§ **CONSIGNE**
Recopiez le passage allant du début des enregistrements jusqu'à la ligne contenant « coord(100,1445) » incluse, en remplaçant « Firenze » par « Milano » sans rien modifier d'autre.

/---

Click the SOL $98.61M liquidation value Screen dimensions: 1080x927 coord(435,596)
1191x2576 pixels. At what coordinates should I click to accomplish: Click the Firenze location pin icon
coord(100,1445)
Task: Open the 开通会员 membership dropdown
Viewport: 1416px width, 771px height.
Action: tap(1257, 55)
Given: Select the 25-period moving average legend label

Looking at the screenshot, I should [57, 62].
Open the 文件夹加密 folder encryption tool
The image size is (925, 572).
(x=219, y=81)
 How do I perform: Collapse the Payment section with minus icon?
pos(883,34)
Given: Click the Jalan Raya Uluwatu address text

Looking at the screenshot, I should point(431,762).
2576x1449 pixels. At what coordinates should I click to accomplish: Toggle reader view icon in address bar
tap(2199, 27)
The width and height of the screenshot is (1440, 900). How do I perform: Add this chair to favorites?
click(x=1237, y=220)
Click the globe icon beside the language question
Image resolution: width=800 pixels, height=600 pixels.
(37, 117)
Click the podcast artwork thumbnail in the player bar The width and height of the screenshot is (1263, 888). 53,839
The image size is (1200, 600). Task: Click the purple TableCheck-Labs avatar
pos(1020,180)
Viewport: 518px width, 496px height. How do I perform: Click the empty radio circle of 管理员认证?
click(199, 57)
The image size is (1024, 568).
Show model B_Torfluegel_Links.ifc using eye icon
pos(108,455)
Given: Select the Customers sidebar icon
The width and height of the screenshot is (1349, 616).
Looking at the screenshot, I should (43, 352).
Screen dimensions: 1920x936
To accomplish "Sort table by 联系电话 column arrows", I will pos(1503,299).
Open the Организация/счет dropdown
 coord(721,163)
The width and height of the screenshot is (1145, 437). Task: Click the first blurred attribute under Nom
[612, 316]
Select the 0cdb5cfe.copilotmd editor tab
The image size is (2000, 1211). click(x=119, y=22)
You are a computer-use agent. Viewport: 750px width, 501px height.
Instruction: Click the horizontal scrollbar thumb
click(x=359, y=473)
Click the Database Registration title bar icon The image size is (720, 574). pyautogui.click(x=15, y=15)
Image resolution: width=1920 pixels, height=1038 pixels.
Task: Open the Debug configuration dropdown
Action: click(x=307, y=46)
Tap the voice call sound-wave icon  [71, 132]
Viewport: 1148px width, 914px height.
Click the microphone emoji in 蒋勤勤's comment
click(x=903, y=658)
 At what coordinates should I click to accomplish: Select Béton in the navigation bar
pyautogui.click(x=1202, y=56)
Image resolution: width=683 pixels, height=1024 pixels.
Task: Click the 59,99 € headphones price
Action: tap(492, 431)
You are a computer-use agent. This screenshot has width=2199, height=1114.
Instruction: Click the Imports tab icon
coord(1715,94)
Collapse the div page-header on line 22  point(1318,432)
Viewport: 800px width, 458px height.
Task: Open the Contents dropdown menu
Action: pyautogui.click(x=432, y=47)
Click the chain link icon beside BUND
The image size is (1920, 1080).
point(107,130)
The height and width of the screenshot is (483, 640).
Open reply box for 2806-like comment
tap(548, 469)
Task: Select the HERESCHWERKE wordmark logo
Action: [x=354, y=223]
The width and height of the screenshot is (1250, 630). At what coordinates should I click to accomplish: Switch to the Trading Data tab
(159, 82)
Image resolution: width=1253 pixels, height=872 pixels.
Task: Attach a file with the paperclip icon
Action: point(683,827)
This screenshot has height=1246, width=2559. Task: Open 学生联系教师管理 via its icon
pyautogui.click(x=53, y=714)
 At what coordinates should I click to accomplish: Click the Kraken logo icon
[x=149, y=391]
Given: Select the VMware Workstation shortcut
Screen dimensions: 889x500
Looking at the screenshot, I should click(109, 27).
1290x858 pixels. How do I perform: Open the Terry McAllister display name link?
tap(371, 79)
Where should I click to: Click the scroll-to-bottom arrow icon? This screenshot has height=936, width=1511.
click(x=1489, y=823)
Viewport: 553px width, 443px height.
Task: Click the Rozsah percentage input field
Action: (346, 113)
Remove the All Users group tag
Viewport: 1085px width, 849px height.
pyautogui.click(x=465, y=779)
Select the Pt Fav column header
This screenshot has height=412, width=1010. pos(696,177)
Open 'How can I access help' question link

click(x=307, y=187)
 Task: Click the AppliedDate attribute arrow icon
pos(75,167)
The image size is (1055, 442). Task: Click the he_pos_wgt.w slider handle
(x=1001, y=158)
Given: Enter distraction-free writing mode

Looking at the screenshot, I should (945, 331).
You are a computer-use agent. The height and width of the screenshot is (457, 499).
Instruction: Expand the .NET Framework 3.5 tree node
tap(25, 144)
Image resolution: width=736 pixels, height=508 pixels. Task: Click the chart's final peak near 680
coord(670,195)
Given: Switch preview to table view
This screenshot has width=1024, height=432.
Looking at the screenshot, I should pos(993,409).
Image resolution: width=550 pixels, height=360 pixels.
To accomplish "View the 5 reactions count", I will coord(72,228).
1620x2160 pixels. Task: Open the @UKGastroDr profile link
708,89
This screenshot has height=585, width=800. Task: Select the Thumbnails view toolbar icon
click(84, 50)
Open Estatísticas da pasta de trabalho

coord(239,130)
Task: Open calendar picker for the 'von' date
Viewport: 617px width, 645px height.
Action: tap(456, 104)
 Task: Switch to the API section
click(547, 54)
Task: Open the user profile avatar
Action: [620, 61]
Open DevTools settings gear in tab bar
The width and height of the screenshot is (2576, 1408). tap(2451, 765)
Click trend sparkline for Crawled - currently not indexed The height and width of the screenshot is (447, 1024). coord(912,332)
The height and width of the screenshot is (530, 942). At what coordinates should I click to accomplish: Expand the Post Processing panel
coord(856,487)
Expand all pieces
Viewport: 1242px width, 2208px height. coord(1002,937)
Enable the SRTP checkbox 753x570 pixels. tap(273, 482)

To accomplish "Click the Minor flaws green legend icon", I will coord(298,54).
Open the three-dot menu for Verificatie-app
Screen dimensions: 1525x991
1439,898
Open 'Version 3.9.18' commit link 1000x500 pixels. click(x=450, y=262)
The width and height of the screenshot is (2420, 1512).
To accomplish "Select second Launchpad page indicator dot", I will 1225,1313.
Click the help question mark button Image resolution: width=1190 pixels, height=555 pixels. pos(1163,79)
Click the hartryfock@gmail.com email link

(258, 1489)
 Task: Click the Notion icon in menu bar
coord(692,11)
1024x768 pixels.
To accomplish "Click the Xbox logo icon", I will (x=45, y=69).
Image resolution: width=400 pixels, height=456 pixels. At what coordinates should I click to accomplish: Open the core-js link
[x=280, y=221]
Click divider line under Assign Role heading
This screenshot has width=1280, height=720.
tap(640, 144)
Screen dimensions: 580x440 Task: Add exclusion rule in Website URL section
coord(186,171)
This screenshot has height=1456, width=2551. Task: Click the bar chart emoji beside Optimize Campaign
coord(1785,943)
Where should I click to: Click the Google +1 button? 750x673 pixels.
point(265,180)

\---

§ **EXERCICE CORRIGÉ**
Click the SOL $98.61M liquidation value Screen dimensions: 1080x927 coord(435,596)
1191x2576 pixels. At what coordinates should I click to accomplish: Click the Milano location pin icon
coord(100,1445)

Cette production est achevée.